Birational morphism of the affine line

Question

Let $k$ be an algebraically closed field. Suppose $K$ has characteristic nonzero, can we characterize the birational morphism of $A^1$ the way we characterize isomorphisms(all linear maps)? I know it will not be as specific, but do we have any general ideas of what they are? For instance, is the Frobenius morphism birational? Thanks in advance.

Answer 1

One way you can solve this is by recognizing that a morphism is a birational equivalence iff it is dominant and the induced extension of function fields is an isomorphism. Here, our morphism is given by $t\mapsto f(t)$ for some polynomial $f\in k[t]$, and this is dominant iff $f$ is nonconstant. The map on function fields is then $k(t) \to k(t)$ by $t\mapsto f(t)$.
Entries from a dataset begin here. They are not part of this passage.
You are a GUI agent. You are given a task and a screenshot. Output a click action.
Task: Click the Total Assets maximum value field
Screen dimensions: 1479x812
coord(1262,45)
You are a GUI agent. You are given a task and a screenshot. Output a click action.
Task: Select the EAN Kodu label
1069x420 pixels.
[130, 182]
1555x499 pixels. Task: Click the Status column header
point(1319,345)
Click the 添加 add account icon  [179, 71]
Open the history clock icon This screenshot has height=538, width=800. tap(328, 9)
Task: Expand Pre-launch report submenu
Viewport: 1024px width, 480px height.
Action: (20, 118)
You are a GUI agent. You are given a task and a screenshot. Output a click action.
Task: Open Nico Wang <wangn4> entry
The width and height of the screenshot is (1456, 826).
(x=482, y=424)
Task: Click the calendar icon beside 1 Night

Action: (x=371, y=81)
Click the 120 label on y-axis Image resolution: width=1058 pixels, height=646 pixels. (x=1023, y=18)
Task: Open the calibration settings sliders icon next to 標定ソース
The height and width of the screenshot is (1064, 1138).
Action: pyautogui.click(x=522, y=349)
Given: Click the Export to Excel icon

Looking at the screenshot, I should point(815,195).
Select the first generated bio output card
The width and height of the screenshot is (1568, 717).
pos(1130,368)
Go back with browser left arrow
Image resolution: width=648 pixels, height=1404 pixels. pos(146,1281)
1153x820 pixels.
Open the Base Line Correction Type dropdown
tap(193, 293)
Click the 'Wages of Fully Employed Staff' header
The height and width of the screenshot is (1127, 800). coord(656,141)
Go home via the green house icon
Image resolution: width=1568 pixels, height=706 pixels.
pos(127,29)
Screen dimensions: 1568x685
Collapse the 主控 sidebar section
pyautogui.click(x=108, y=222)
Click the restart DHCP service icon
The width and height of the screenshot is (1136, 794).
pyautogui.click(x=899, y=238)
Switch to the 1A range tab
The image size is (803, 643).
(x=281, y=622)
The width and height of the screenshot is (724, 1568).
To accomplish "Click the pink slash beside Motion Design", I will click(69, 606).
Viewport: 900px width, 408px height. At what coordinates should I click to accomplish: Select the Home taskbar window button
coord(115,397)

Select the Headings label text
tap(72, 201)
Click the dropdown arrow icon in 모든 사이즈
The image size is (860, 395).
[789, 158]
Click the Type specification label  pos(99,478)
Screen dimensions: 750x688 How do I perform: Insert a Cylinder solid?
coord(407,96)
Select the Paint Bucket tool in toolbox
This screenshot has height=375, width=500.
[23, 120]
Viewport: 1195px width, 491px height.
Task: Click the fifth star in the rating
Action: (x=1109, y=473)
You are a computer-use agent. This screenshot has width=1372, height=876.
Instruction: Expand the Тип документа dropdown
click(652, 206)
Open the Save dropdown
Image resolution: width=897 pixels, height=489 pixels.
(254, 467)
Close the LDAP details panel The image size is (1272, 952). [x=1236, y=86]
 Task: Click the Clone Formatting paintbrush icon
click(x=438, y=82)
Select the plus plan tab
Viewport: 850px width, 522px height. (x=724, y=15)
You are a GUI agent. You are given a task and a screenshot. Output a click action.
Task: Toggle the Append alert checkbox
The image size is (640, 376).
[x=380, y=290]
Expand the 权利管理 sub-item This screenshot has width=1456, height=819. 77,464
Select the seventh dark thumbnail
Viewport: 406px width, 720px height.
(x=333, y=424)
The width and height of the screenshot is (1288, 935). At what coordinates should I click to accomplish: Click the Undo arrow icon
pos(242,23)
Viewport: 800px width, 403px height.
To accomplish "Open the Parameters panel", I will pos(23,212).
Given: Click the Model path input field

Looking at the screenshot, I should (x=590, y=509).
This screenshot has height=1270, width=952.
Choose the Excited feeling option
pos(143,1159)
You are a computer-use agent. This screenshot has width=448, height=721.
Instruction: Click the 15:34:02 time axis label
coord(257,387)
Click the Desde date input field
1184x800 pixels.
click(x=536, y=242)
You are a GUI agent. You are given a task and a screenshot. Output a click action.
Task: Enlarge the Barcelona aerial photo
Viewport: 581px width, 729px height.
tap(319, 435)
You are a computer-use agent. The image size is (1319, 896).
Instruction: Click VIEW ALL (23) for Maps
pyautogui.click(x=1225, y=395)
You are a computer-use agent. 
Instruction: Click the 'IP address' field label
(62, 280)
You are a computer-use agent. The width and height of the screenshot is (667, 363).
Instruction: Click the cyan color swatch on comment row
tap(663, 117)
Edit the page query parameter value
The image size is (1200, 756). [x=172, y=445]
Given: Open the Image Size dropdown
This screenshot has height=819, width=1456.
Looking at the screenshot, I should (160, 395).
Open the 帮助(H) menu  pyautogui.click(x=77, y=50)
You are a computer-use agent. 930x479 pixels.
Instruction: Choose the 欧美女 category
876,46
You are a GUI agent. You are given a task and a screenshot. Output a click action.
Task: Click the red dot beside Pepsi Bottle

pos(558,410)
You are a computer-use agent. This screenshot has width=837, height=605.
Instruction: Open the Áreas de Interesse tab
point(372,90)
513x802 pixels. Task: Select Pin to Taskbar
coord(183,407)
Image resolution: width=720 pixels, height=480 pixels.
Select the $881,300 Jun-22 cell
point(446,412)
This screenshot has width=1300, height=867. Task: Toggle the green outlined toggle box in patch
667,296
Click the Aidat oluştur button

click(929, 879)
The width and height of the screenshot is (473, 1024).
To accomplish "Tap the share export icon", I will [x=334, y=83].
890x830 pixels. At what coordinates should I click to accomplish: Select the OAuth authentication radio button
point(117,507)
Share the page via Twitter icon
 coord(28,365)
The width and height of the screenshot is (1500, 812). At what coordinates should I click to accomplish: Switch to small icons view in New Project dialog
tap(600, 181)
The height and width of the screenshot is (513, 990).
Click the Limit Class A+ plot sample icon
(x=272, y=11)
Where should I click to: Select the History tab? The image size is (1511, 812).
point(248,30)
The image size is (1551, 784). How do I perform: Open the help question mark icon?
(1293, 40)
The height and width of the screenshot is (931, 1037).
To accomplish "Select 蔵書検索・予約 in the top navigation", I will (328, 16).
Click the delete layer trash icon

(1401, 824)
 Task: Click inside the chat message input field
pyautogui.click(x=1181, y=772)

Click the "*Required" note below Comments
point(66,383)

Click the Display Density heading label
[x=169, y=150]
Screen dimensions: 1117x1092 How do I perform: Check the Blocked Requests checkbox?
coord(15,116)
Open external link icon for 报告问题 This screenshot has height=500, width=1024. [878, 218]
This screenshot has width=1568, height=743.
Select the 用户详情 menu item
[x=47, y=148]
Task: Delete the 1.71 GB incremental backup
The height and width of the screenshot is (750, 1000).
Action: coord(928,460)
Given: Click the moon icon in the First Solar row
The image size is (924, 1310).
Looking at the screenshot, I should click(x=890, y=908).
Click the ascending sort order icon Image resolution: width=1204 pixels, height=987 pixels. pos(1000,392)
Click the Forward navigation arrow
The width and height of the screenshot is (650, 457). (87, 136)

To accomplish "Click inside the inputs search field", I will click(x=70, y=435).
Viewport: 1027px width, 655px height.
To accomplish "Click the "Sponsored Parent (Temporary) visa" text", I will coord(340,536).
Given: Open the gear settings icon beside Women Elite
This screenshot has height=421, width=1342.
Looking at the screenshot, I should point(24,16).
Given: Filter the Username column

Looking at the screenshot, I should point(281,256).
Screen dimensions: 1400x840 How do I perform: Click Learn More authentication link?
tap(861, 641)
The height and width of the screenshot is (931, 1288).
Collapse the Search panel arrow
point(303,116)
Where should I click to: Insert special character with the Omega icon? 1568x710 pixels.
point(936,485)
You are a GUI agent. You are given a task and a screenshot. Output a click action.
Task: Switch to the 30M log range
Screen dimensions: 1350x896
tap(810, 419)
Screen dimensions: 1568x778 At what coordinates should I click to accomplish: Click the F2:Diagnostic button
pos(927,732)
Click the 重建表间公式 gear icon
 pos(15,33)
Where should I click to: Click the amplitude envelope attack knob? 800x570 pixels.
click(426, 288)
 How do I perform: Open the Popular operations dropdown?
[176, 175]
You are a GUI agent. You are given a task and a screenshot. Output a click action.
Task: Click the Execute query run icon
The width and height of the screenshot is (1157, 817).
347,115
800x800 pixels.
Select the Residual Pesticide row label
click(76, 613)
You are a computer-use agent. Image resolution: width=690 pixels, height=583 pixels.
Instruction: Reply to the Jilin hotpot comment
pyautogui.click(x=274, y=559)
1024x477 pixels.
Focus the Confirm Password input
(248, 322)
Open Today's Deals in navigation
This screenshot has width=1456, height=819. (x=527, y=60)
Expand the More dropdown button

To determine the degree of this field extension and whether it is an isomorphism, here is an elementary abstract algebra exercise: if $\varphi:k(t)\to k(t)$ is a homomorphism of fields, then it is of the form $t\mapsto \frac{f(t)}{g(t)}$ for polynomials $f,g$, and the degree of the field extension is $\max(\deg f,\max \deg g)$. In our case, $g=1$, so the degree of the field extension is $\deg f$, so our map is a birational map iff $f$ is a degree one polynomial in $t$.